» **What the task requires**
Exactly as they appear below, repeat the lines from the one with "You are a GUI" through the one with "Task: Select the GBPJPY,H4 window title bar", and no others.

» **Available data**
+===+

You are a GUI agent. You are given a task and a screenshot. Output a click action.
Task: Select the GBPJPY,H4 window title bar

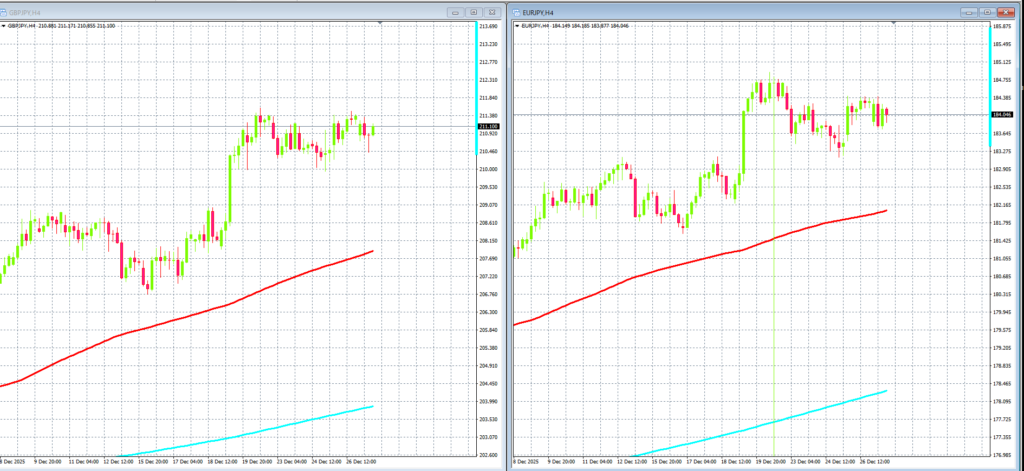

+===+

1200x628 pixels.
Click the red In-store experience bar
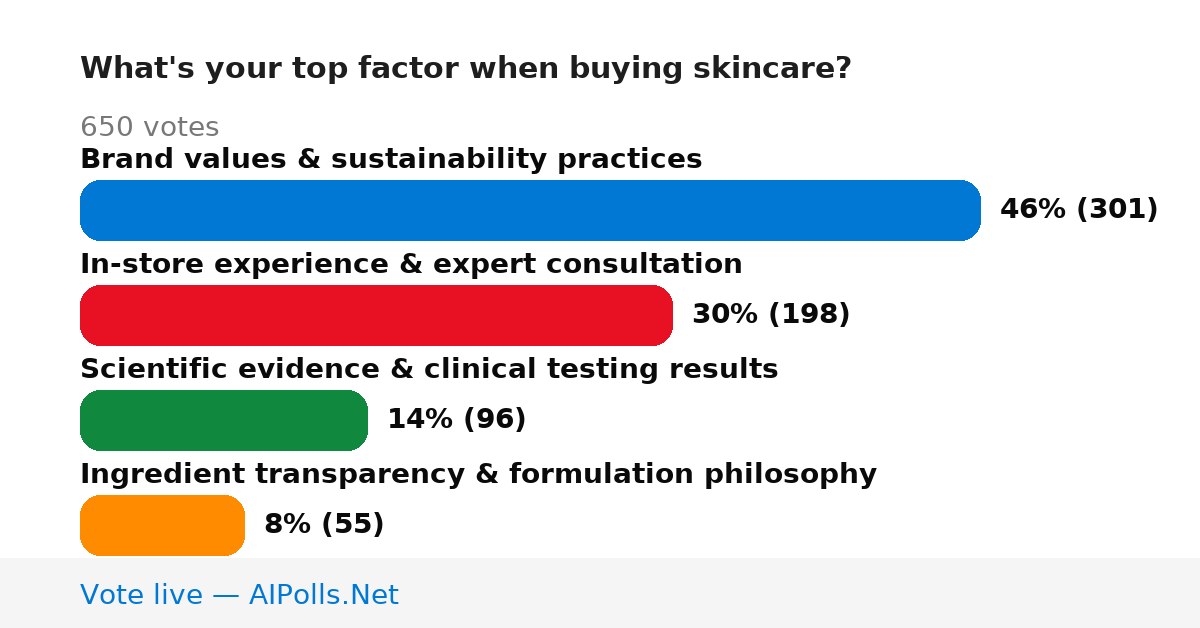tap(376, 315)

+===+

» **Exercise solution**
You are a GUI agent. You are given a task and a screenshot. Output a click action.
Task: Select the GBPJPY,H4 window title bar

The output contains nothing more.